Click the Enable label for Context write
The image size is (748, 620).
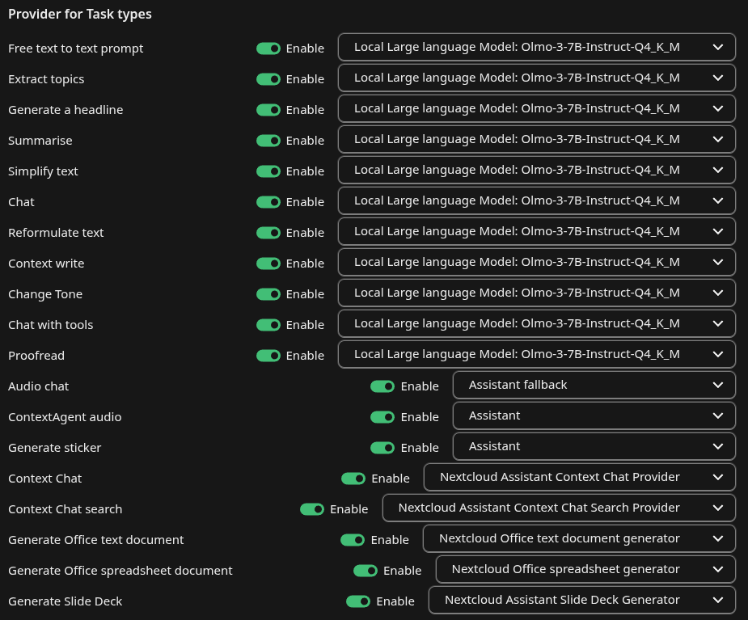(x=305, y=264)
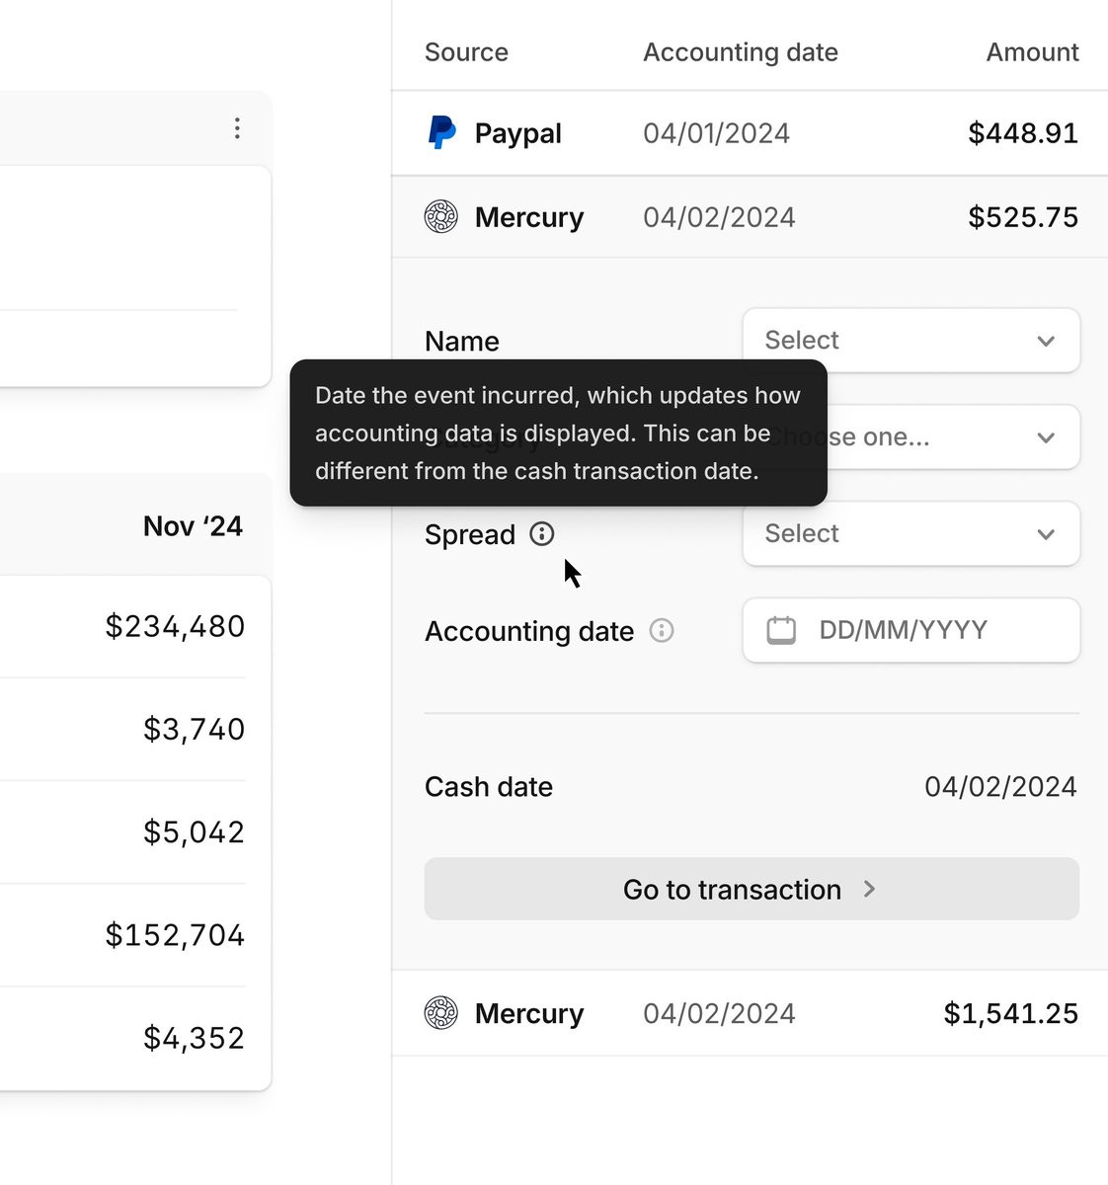
Task: Expand the Spread Select dropdown
Action: point(910,534)

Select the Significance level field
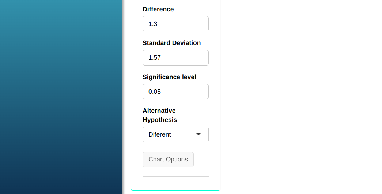click(x=175, y=92)
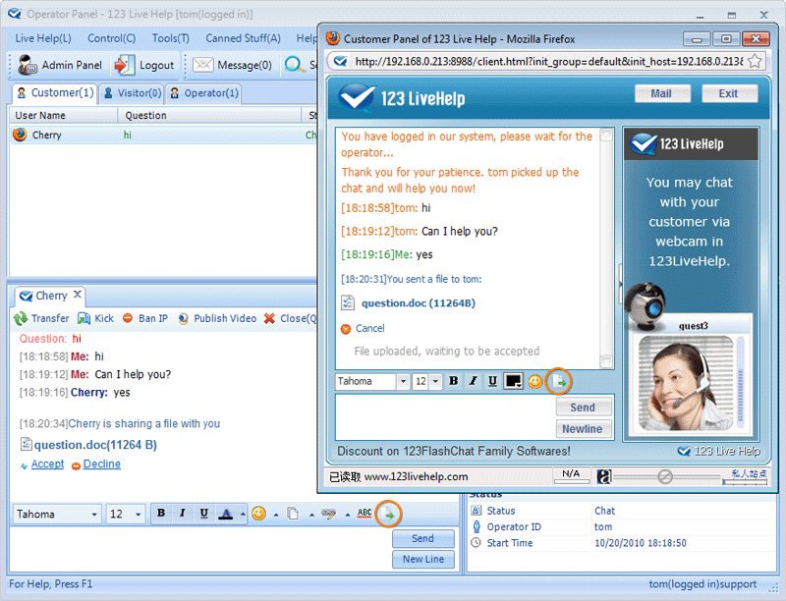786x601 pixels.
Task: Toggle Italic in operator formatting toolbar
Action: click(x=182, y=514)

==*==

SHORT TASK:
Put every line of the records above into a JSON list of strings, one string per line, leaving out blank lines and the pictures.

SOLUTION TO THIS TASK:
[
  "Click the Enable label for Context write",
  "The image size is (748, 620).",
  "(x=305, y=264)",
  "Task: Expand the Spread Select dropdown",
  "Action: point(910,534)",
  "Select the Significance level field",
  "click(x=175, y=92)",
  "786x601 pixels.",
  "Task: Toggle Italic in operator formatting toolbar",
  "Action: click(x=182, y=514)"
]